▸ **ENTRIES SUPPLIED**:
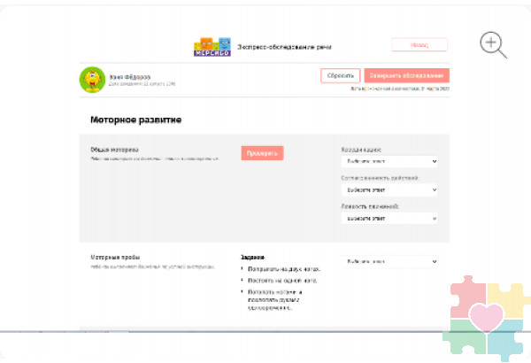Image resolution: width=531 pixels, height=363 pixels.
Task: Expand the Согласованность действий dropdown
Action: 389,189
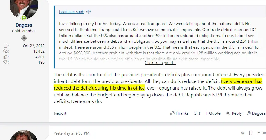Click the share icon on post #138
The width and height of the screenshot is (266, 140).
[x=242, y=133]

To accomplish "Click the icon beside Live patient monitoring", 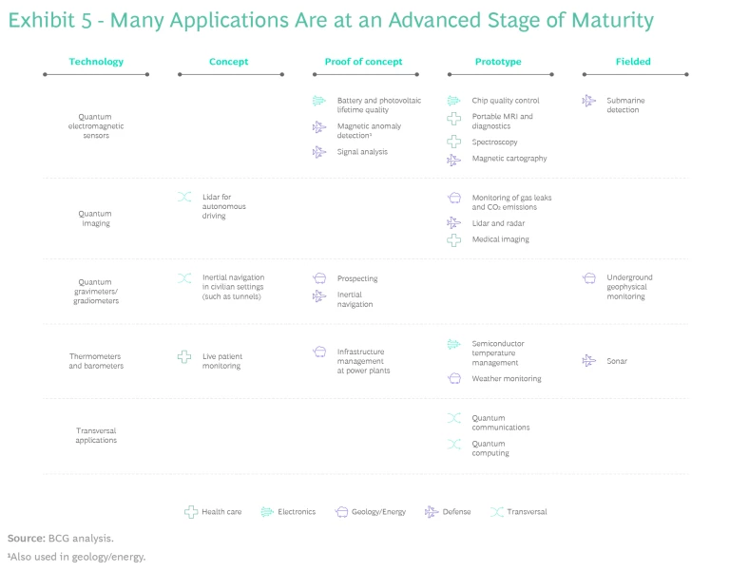I will point(184,357).
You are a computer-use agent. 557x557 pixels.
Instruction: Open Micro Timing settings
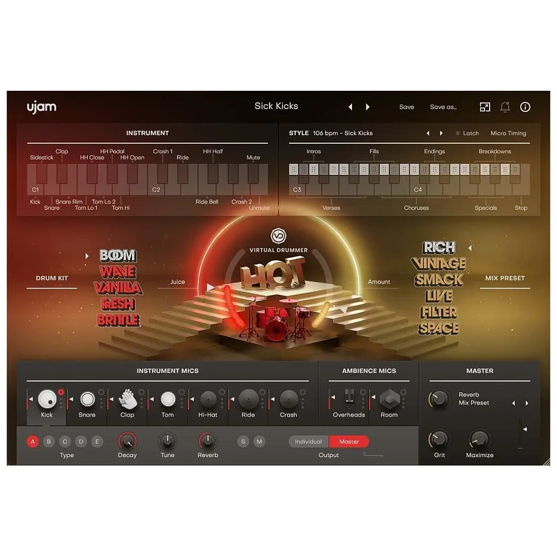click(x=508, y=134)
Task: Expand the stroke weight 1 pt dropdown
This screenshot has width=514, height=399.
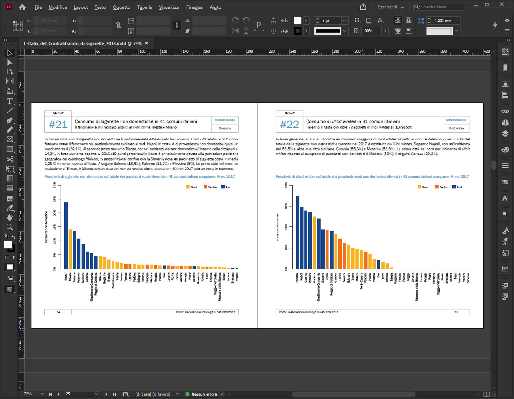Action: [344, 21]
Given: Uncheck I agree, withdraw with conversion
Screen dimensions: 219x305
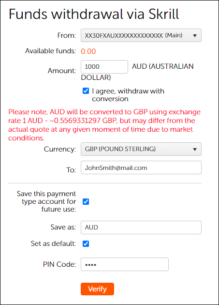Looking at the screenshot, I should pyautogui.click(x=86, y=91).
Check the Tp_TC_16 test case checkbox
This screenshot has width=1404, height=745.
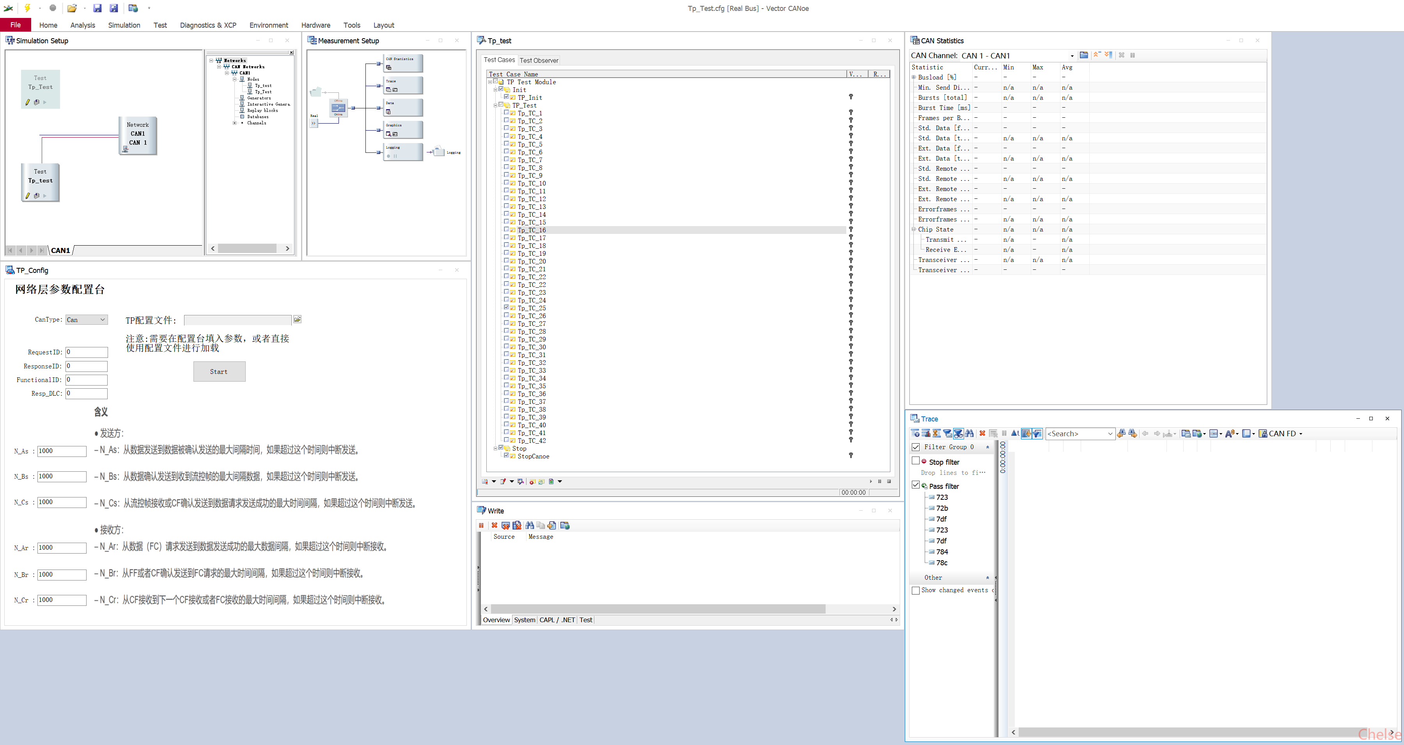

▸ **STATED TASK**:
How many lines in the entries above contain the string "dropdown", with case counting? Give only the number.

▸ **WRITTEN RESPONSE**:
2